**DATA RECORDS:**
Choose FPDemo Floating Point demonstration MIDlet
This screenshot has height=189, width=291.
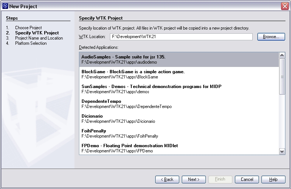[x=179, y=148]
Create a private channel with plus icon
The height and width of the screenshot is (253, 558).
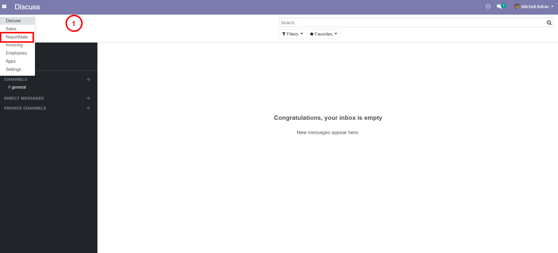pyautogui.click(x=88, y=108)
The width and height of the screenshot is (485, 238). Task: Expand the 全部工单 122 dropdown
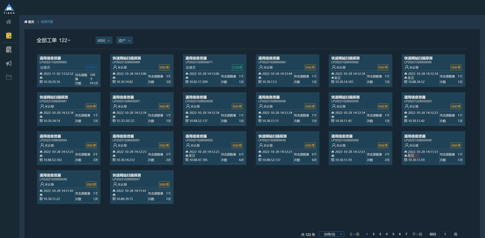(x=53, y=40)
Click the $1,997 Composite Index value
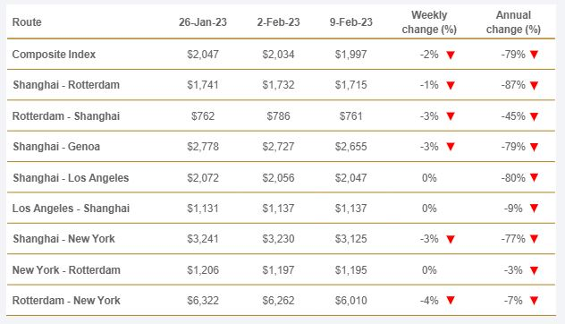This screenshot has height=324, width=565. [351, 55]
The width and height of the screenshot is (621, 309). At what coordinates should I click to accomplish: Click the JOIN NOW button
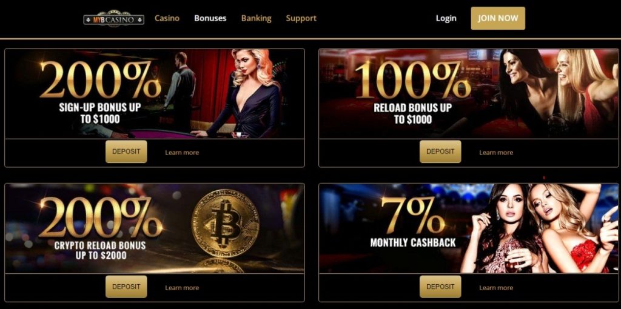498,18
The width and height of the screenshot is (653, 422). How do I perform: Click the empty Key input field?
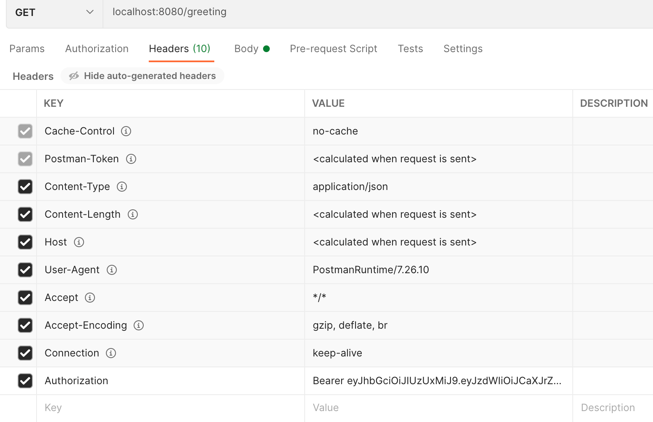pos(126,407)
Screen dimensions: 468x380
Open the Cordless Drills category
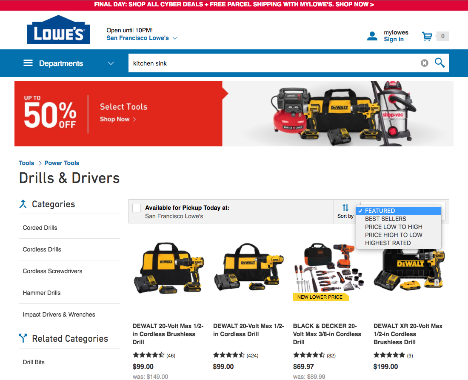[x=42, y=249]
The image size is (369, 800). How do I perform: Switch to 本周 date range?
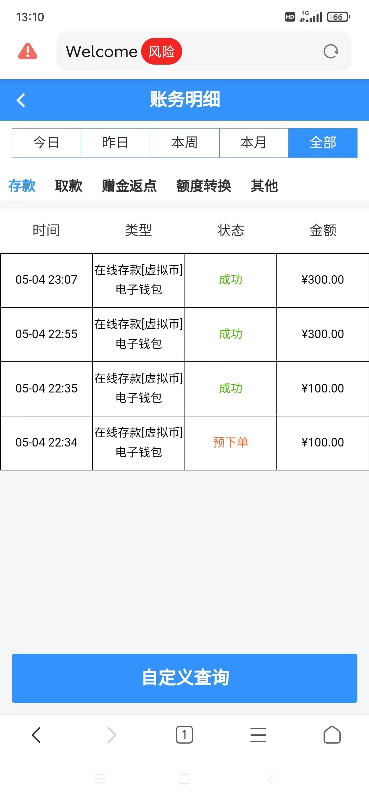pos(185,143)
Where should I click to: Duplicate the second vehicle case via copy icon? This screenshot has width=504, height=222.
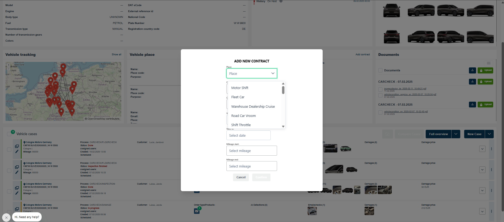coord(17,167)
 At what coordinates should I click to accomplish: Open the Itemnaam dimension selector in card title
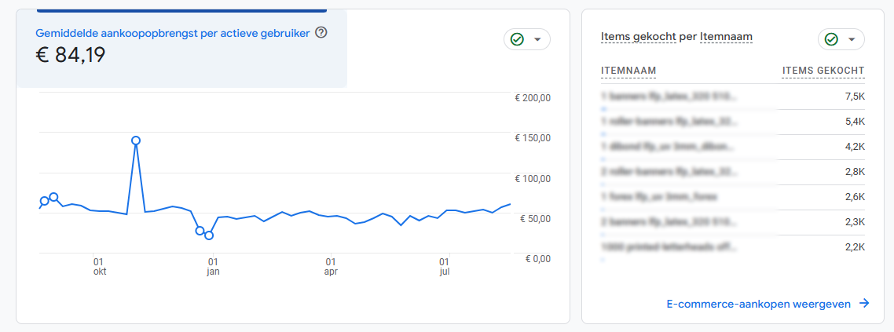726,37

**TO DO:**
Could you write out every one of the items above again word for word, omitting the pictures?

**EXERCISE RESPONSE:**
Choose FPDemo Floating Point demonstration MIDlet
This screenshot has height=189, width=291.
[x=179, y=148]
Create a private channel with plus icon
The height and width of the screenshot is (253, 558).
pyautogui.click(x=88, y=108)
The width and height of the screenshot is (485, 238). Task: Expand the 全部工单 122 dropdown
(x=53, y=40)
Click the $1,997 Composite Index value
This screenshot has height=324, width=565. [351, 55]
The width and height of the screenshot is (621, 309). At what coordinates should I click to accomplish: Click the JOIN NOW button
498,18
The width and height of the screenshot is (653, 422). How do I perform: Click the empty Key input field?
pos(126,407)
Screen dimensions: 468x380
Open the Cordless Drills category
[x=42, y=249]
The image size is (369, 800). How do I perform: Switch to 本周 date range?
pos(185,143)
Where should I click to: Duplicate the second vehicle case via copy icon? This screenshot has width=504, height=222.
coord(17,167)
 At what coordinates should I click to accomplish: Open the Itemnaam dimension selector in card title
726,37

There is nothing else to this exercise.